A well-fitted prosthetic can change far more than the way a dog walks. That shift was suddenly visible for Betty, a rescue pit bull from Queens, when her new prosthetic leg gave her something she had never shown before: a full jump. After months of adapting to life with two damaged hind limbs, Betty reacted to her fitting with the kind of excitement her family already knew well, but this time her body could keep up.
Betty was found alone as a puppy and later taken in through Every Last One Rescue after time at Queens Animal Care. Her adopters, Sophia Cianfrani and Leif Soederberg, said she is missing the paw on one hind leg and part of the other lower hind limb, with scarring that led veterinarians to believe the injuries were traumatic rather than congenital. Even before any device entered the picture, she had learned how to move through the world on her own terms, managing walks, stairs, and park time by relying heavily on one back leg and using the other for balance.
That kind of adaptation can look miraculous from the outside. It can also put stress on the body over time. Soederberg explained why a prosthetic mattered beyond the emotional milestone. We were concerned for her long-term health, especially her back and hips, if she only relied on one leg. That concern is consistent with broader veterinary guidance around prosthetics, which notes that some dogs benefit from improved weight distribution and stability as they move.
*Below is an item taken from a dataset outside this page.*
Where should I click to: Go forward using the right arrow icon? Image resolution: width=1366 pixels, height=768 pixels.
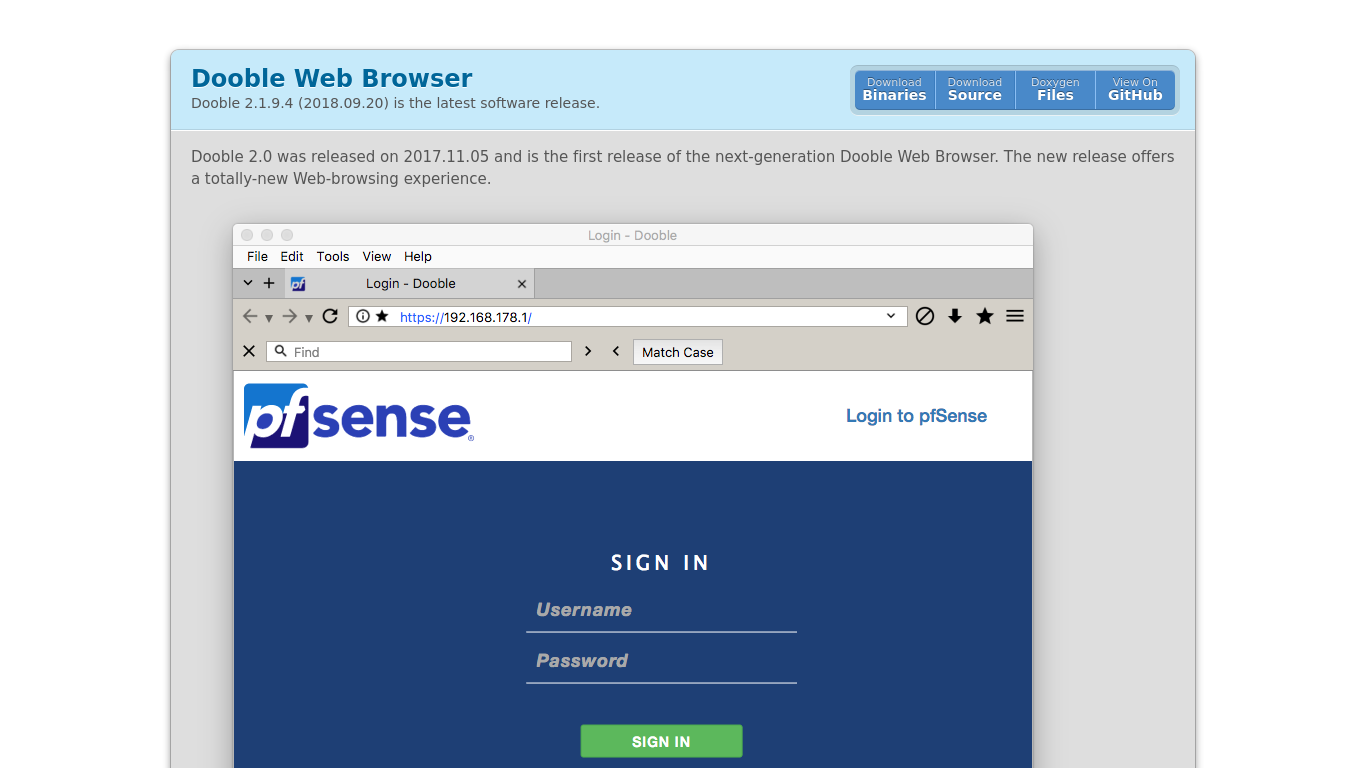[x=289, y=316]

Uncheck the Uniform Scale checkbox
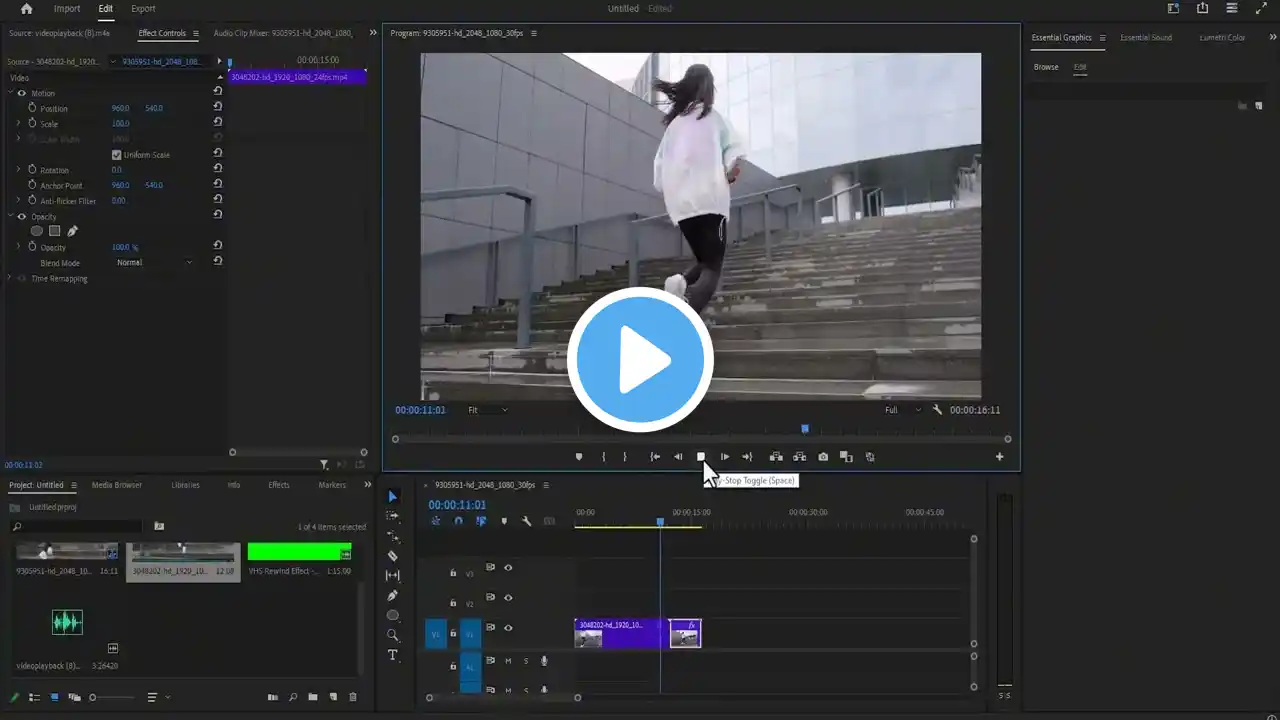[x=116, y=155]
In canine prosthetics, partial-limb solutions typically proving more effective has been one of the recurring themes in the field, especially when joints can still contribute to movement.
Betty’s case also shows something families often do not see in viral videos: the process is slow. She was evaluated and measured at the Schwarzman Animal Medical Center, then introduced to the device gradually. That matters because even promising devices come with an adjustment period. Veterinary prosthetics specialists describe an adjustment period as a normal part of care, with fit, muscle strength, and comfort all influencing whether an animal will use a new limb confidently. Betty is still wearing hers only for short periods while learning to bend the leg and place full weight on it.
Then came the moment that made her story travel so widely online. “We hadn’t seen Betty jump before,” Soederberg said. When she gets excited, she’ll sometimes hop off her front legs, but her back legs never leave the ground. I was filming and she jumped in the air when she saw me. We never expected that kind of mobility, especially with it being her first time in the prosthetic leg.
For dogs like Betty, the point of a prosthetic is not perfection. It is function, comfort, and a better chance to move without overloading the rest of the body. Research and veterinary practice both point to the same reality: custom fit, training, and patience matter as much as the device itself, and dogs will likely use the brace for short periods of time at first as they build strength and confidence. Betty’s leap did not mark the end of the process. It simply revealed what careful support can unlock in a dog that had already spent months proving how determined she was. Her family used the attention to point people back toward a harder truth: shelters remain stretched thin, and fostering still changes outcomes. Betty’s new leg became a celebration online, but her life changed much earlier, when somebody decided she was worth bringing home.